### [Information supplied]

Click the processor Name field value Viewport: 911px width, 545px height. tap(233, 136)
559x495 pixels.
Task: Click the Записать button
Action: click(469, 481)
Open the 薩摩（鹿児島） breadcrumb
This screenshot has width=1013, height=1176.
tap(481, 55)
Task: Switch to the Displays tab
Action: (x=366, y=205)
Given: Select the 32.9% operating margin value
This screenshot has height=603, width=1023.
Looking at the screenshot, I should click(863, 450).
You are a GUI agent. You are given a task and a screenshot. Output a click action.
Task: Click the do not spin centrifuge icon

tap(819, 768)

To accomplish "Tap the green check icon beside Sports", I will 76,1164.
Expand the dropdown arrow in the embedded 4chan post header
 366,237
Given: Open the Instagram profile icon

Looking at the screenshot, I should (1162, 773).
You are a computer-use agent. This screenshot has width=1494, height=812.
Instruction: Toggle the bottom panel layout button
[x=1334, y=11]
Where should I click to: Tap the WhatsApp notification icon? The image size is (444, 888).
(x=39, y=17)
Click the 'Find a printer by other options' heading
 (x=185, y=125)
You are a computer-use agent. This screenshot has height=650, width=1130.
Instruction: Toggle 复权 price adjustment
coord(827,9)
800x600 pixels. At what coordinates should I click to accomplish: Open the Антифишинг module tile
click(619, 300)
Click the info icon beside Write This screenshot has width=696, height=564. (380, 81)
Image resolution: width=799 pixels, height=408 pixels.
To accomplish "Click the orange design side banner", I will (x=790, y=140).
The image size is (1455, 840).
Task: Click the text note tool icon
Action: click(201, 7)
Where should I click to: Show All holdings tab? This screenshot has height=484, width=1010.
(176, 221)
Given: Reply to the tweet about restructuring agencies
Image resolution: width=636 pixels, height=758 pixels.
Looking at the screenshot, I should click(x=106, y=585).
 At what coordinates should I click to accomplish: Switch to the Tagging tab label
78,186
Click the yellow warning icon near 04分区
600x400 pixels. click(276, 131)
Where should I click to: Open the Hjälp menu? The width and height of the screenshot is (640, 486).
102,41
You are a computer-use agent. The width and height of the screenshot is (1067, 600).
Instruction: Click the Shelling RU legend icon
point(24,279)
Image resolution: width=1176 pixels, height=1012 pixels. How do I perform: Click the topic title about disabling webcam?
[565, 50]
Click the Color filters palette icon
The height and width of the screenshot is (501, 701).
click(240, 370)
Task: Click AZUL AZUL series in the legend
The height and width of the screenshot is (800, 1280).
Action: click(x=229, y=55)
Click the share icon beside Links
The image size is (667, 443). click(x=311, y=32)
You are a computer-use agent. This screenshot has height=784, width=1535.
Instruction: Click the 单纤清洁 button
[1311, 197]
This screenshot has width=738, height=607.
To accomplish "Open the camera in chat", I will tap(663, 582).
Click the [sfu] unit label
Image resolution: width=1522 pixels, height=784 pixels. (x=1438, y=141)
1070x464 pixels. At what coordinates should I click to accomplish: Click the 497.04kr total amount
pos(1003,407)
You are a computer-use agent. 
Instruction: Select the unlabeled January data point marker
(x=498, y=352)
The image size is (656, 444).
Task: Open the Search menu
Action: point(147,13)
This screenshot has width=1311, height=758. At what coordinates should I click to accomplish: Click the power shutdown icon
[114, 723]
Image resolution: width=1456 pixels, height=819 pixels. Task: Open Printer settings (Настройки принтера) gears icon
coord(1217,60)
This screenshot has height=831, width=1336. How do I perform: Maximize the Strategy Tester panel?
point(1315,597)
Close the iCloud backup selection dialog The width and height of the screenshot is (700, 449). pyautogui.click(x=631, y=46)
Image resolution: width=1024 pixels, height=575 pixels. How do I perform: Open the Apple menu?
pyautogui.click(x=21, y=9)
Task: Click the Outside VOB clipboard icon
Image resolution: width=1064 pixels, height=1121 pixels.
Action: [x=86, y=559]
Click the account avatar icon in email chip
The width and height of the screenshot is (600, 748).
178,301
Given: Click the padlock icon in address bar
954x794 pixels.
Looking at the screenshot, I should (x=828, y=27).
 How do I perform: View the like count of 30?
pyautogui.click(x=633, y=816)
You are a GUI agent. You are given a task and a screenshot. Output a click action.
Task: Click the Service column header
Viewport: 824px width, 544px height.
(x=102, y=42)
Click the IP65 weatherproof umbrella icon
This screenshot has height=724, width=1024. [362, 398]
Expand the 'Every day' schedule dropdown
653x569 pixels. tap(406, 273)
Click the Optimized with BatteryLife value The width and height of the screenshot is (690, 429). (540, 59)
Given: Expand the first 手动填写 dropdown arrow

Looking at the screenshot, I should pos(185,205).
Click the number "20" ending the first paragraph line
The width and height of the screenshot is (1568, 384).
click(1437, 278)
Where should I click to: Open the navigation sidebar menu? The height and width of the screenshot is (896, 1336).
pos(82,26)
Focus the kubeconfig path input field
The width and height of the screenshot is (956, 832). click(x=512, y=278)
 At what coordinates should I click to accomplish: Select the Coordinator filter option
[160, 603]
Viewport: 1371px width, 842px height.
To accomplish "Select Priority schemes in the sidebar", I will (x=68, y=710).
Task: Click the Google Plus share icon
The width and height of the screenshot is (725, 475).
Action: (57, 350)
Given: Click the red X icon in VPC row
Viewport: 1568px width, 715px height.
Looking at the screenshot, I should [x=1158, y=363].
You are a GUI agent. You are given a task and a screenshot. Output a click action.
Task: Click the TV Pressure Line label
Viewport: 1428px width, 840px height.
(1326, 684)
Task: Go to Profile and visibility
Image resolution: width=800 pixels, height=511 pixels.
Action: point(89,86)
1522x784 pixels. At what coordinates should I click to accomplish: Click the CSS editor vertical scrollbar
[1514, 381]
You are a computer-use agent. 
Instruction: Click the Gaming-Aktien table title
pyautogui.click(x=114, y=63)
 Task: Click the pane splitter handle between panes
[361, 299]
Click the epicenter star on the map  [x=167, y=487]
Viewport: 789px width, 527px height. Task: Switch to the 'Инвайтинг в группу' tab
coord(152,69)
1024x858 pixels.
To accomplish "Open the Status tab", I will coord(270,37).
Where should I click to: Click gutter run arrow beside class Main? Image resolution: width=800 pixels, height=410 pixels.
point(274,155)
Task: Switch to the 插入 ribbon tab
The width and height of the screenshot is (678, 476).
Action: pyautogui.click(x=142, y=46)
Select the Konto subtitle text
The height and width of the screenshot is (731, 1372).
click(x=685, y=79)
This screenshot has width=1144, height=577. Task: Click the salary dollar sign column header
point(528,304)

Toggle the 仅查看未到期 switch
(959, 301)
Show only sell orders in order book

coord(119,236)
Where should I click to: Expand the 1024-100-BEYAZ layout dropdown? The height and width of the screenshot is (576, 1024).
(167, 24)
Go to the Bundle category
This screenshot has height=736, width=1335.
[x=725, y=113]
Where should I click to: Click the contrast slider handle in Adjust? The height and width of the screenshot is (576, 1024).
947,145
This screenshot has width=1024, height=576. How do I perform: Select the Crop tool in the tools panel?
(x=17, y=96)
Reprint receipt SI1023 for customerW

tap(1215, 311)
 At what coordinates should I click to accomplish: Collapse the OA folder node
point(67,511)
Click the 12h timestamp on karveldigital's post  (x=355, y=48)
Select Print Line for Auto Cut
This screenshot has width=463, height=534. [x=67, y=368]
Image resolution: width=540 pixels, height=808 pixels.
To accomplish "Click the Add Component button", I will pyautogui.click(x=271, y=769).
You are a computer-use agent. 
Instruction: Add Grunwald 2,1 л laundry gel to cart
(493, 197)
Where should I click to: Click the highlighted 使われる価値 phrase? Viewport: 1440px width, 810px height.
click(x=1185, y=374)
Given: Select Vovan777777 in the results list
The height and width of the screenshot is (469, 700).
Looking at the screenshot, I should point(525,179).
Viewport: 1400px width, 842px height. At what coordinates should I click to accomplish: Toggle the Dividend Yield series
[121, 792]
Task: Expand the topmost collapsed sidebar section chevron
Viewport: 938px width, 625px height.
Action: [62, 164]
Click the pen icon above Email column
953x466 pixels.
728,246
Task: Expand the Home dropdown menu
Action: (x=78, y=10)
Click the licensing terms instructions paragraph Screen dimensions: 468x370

### [Task description]
Output the lines above exactly, but only those between the line holding "Click the epicenter" and the line holding "Task: Switch to the 插入 ribbon tab", inclusive.

### [Response below]
Click the epicenter star on the map  [x=167, y=487]
Viewport: 789px width, 527px height. Task: Switch to the 'Инвайтинг в группу' tab
coord(152,69)
1024x858 pixels.
To accomplish "Open the Status tab", I will coord(270,37).
Where should I click to: Click gutter run arrow beside class Main? Image resolution: width=800 pixels, height=410 pixels.
point(274,155)
Task: Switch to the 插入 ribbon tab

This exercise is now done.